Depois de uma longa estadia entre os cuidados médicos em Montevidéu, Eligia procura o que a medicina poderia oferecer de mais avançado no seu tempo para tentar restabelecer ainda que minimamente a face perdida por ataque de ácido desferido pelo marido numa altura em que os longos vinte e oito anos de um divórcio se colocava à mesa fora do campo da possibilidade. A atitude radical de Arón é presenciada pelo filho que há muito morava com o pai e é o jovem quem logo se afirma, numa dessas fatalidades que nos empurram para responsabilidades que jamais estiveram no nosso horizonte, o responsável em cuidar do périplo daquela que ele sempre se refere pelo uso distanciado do nome próprio.
Esse distanciamento, mais que um efeito narrativo capaz de demarcar o embrutecimento dos vínculos familiares, parece ser a estratégia de um filho que a todo custo procura escapar do inescapável: a influência dos pais na sua própria identidade. O convívio entre Mario e Eligia é justificável por outros caminhos que não os de uma maternidade; ele acata o destino porque este o agarra numa passagem da vida em que as perspectivas de futuro se encontram encravadas na mesma região do próprio acaso e o cuidar pode lhe servir como a travessia necessária até chegar à perspectiva que lhe falta, quer dizer, é o forçado amadurecimento que Mario se autoimpõe como um recruta que procura a zona do front. A saída dessa escolha é sempre imprecisa: ou o recruta descobre a perspectiva obnubilada ou padece antes disso.

- - - - - - -

## TAREFAS A REALIZAR
**1.** Resuma em duas frases o texto sobre Eligia e Mario.
**2.** Cite o trecho do texto sobre Eligia e Mario começando em "Esse distanciamento, mais" e seguindo até "padece antes disso.".
Os registros provêm de uma fonte diferente da do texto.

## REGISTROS FORNECIDOS
- - - - - - -

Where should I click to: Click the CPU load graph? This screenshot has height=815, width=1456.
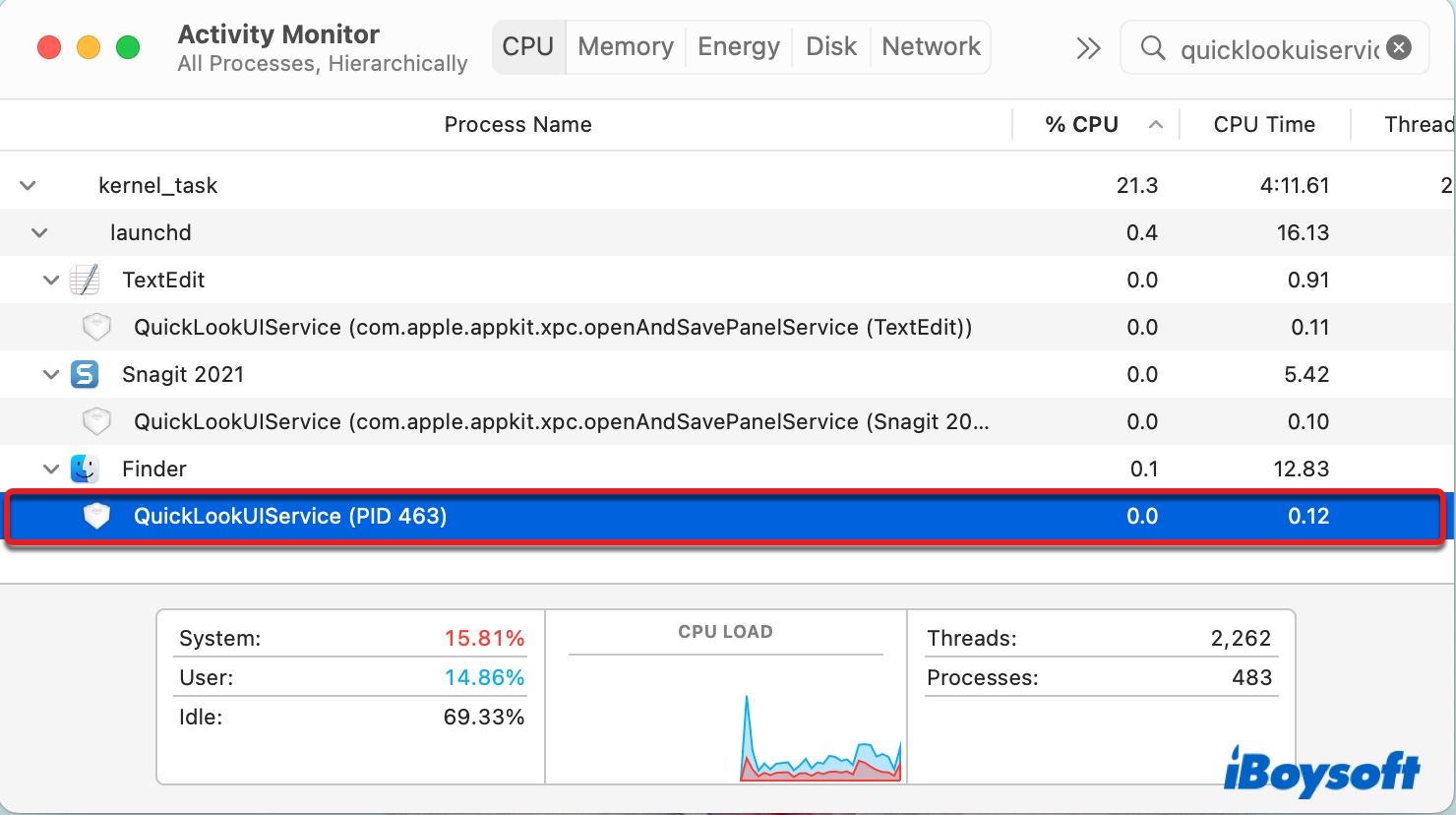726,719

- - - - - - -

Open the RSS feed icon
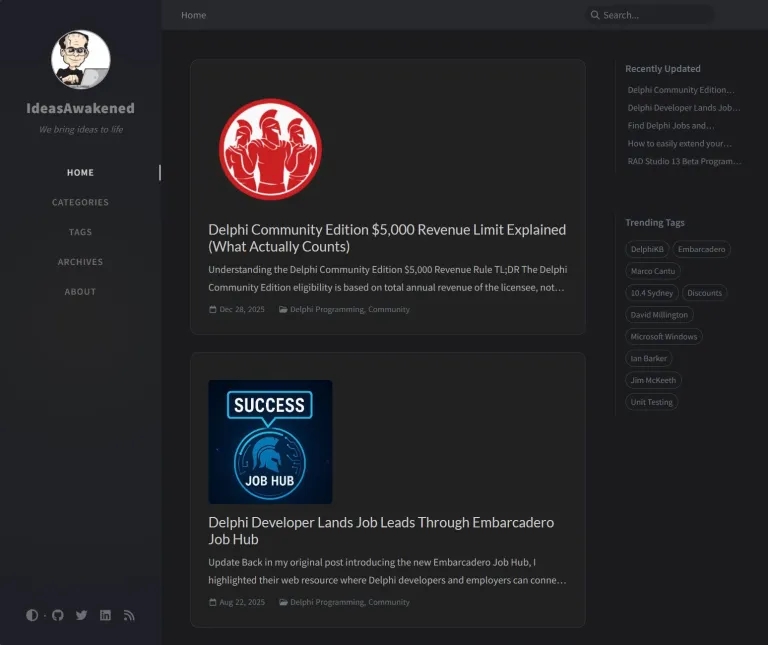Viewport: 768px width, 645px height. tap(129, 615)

- - - - - - -

## CONJUNTO DE RESPOSTAS
**1.** Depois de longa estadia sob cuidados médicos em Montevidéu, Eligia busca a medicina mais avançada de seu tempo para tentar restabelecer a face perdida num ataque de ácido do marido, Arón, e o filho, que presenciou o ataque, torna-se o responsável por cuidar dela, referindo-se a ela sempre pelo nome próprio. Esse distanciamento parece ser a estratégia de um filho que tenta escapar da influência dos pais em sua identidade, e o cuidar é para Mario um amadurecimento forçado que ele se autoimpõe, de saída sempre imprecisa.

**2.**
Esse distanciamento, mais que um efeito narrativo capaz de demarcar o embrutecimento dos vínculos familiares, parece ser a estratégia de um filho que a todo custo procura escapar do inescapável: a influência dos pais na sua própria identidade. O convívio entre Mario e Eligia é justificável por outros caminhos que não os de uma maternidade; ele acata o destino porque este o agarra numa passagem da vida em que as perspectivas de futuro se encontram encravadas na mesma região do próprio acaso e o cuidar pode lhe servir como a travessia necessária até chegar à perspectiva que lhe falta, quer dizer, é o forçado amadurecimento que Mario se autoimpõe como um recruta que procura a zona do front. A saída dessa escolha é sempre imprecisa: ou o recruta descobre a perspectiva obnubilada ou padece antes disso.